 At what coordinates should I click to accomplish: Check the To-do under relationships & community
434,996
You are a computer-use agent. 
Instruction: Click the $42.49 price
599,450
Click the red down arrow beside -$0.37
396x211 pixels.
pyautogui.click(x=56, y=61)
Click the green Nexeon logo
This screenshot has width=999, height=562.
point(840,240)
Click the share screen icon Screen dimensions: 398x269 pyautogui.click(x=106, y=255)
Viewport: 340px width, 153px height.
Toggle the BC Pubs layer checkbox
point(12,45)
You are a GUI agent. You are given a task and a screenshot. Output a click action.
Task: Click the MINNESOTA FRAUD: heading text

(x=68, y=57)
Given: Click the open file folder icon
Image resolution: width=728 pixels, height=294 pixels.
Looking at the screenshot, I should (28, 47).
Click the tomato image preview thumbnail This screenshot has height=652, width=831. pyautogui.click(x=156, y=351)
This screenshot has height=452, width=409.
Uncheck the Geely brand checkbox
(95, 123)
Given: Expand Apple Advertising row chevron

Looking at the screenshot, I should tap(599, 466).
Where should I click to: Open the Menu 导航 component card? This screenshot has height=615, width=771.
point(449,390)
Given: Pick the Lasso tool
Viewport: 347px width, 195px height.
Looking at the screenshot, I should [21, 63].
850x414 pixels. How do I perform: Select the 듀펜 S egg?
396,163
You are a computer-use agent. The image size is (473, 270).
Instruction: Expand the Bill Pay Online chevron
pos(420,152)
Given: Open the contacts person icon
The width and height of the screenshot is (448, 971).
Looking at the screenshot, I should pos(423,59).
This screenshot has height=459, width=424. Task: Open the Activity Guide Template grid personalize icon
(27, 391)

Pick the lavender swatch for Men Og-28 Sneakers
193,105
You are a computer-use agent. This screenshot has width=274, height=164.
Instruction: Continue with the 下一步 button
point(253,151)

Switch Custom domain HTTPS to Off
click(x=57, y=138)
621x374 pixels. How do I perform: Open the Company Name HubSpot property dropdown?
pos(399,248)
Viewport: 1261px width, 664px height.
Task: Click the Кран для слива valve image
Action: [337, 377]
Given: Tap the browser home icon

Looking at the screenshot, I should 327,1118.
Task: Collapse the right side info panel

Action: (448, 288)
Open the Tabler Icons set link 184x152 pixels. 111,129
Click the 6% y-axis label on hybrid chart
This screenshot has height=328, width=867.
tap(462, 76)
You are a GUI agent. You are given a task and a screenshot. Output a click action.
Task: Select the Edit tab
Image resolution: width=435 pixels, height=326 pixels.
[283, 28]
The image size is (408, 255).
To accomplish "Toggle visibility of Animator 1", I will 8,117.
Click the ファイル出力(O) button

----

HOW TO COMPLETE THIS TASK »
Each line in the entries above, starting at the line with "Click the red down arrow beside -$0.37" and ending at the line with "Given: Click the open file folder icon", is to be printed exactly, and only those lines.

YOUR SOLUTION »
Click the red down arrow beside -$0.37
396x211 pixels.
pyautogui.click(x=56, y=61)
Click the green Nexeon logo
This screenshot has width=999, height=562.
point(840,240)
Click the share screen icon Screen dimensions: 398x269 pyautogui.click(x=106, y=255)
Viewport: 340px width, 153px height.
Toggle the BC Pubs layer checkbox
point(12,45)
You are a GUI agent. You are given a task and a screenshot. Output a click action.
Task: Click the MINNESOTA FRAUD: heading text

(x=68, y=57)
Given: Click the open file folder icon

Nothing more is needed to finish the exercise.